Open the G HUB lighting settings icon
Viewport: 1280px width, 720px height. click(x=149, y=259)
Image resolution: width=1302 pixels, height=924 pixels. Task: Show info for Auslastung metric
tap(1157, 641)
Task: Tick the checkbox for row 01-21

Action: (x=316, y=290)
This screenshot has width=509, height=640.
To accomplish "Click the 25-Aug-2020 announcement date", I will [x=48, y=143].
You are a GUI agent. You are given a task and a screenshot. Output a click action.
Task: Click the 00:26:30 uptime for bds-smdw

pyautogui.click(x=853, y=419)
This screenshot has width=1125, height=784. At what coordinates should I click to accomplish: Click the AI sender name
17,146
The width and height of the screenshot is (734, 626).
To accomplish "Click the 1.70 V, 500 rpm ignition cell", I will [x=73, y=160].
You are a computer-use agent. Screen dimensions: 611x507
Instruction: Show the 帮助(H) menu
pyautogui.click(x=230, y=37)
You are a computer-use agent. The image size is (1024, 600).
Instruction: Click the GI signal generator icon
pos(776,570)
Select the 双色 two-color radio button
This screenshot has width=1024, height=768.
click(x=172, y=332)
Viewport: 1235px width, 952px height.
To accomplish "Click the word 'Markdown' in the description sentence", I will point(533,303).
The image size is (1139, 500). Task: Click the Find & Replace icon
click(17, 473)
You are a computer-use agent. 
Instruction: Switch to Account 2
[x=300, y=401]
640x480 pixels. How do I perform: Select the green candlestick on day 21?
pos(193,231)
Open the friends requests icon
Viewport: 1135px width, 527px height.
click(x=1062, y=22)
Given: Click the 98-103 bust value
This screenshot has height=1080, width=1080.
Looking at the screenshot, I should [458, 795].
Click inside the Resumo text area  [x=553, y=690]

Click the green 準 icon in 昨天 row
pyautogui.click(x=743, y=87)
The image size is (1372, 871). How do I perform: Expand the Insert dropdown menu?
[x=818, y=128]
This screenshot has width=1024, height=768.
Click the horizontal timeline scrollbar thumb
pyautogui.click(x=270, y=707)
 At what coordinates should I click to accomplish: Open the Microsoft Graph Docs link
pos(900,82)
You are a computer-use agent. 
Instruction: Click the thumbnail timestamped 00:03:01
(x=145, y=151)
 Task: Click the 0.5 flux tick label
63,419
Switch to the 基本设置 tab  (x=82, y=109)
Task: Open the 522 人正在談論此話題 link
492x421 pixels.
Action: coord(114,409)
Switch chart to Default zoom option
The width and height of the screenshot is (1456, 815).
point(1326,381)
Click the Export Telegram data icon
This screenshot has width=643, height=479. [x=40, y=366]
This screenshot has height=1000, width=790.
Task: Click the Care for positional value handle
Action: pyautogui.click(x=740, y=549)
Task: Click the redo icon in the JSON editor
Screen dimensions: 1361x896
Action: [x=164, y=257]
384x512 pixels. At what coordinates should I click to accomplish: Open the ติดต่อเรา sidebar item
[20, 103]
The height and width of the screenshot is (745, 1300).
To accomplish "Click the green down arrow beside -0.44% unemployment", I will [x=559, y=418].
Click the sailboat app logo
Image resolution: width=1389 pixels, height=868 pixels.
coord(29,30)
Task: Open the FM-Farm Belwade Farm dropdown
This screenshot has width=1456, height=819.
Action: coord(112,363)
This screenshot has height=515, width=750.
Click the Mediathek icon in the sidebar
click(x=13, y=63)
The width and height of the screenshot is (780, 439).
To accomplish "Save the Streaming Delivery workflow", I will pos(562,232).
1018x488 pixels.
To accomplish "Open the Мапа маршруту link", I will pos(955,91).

————————

§ **Request**
Write out all the items again, changing every "link" to "hyperlink" and leaving everything else the same.

§ **Task output**
Open the G HUB lighting settings icon
Viewport: 1280px width, 720px height. click(x=149, y=259)
Image resolution: width=1302 pixels, height=924 pixels. Task: Show info for Auslastung metric
tap(1157, 641)
Task: Tick the checkbox for row 01-21

Action: (x=316, y=290)
This screenshot has width=509, height=640.
To accomplish "Click the 25-Aug-2020 announcement date", I will [x=48, y=143].
You are a GUI agent. You are given a task and a screenshot. Output a click action.
Task: Click the 00:26:30 uptime for bds-smdw

pyautogui.click(x=853, y=419)
This screenshot has width=1125, height=784. At what coordinates should I click to accomplish: Click the AI sender name
17,146
The width and height of the screenshot is (734, 626).
To accomplish "Click the 1.70 V, 500 rpm ignition cell", I will [x=73, y=160].
You are a computer-use agent. Screen dimensions: 611x507
Instruction: Show the 帮助(H) menu
pyautogui.click(x=230, y=37)
You are a computer-use agent. The image size is (1024, 600).
Instruction: Click the GI signal generator icon
pos(776,570)
Select the 双色 two-color radio button
This screenshot has width=1024, height=768.
click(x=172, y=332)
Viewport: 1235px width, 952px height.
To accomplish "Click the word 'Markdown' in the description sentence", I will point(533,303).
The image size is (1139, 500). Task: Click the Find & Replace icon
click(17, 473)
You are a computer-use agent. 
Instruction: Switch to Account 2
[x=300, y=401]
640x480 pixels. How do I perform: Select the green candlestick on day 21?
pos(193,231)
Open the friends requests icon
Viewport: 1135px width, 527px height.
click(x=1062, y=22)
Given: Click the 98-103 bust value
This screenshot has height=1080, width=1080.
Looking at the screenshot, I should [458, 795].
Click inside the Resumo text area  [x=553, y=690]

Click the green 準 icon in 昨天 row
pyautogui.click(x=743, y=87)
The image size is (1372, 871). How do I perform: Expand the Insert dropdown menu?
[x=818, y=128]
This screenshot has width=1024, height=768.
Click the horizontal timeline scrollbar thumb
pyautogui.click(x=270, y=707)
 At what coordinates should I click to accomplish: Open the Microsoft Graph Docs hyperlink
pos(900,82)
You are a computer-use agent. 
Instruction: Click the thumbnail timestamped 00:03:01
(x=145, y=151)
 Task: Click the 0.5 flux tick label
63,419
Switch to the 基本设置 tab  (x=82, y=109)
Task: Open the 522 人正在談論此話題 hyperlink
492x421 pixels.
Action: coord(114,409)
Switch chart to Default zoom option
The width and height of the screenshot is (1456, 815).
point(1326,381)
Click the Export Telegram data icon
This screenshot has width=643, height=479. [x=40, y=366]
This screenshot has height=1000, width=790.
Task: Click the Care for positional value handle
Action: pyautogui.click(x=740, y=549)
Task: Click the redo icon in the JSON editor
Screen dimensions: 1361x896
Action: [x=164, y=257]
384x512 pixels. At what coordinates should I click to accomplish: Open the ติดต่อเรา sidebar item
[20, 103]
The height and width of the screenshot is (745, 1300).
To accomplish "Click the green down arrow beside -0.44% unemployment", I will [x=559, y=418].
Click the sailboat app logo
Image resolution: width=1389 pixels, height=868 pixels.
coord(29,30)
Task: Open the FM-Farm Belwade Farm dropdown
This screenshot has width=1456, height=819.
Action: coord(112,363)
This screenshot has height=515, width=750.
Click the Mediathek icon in the sidebar
click(x=13, y=63)
The width and height of the screenshot is (780, 439).
To accomplish "Save the Streaming Delivery workflow", I will pos(562,232).
1018x488 pixels.
To accomplish "Open the Мапа маршруту hyperlink", I will pos(955,91).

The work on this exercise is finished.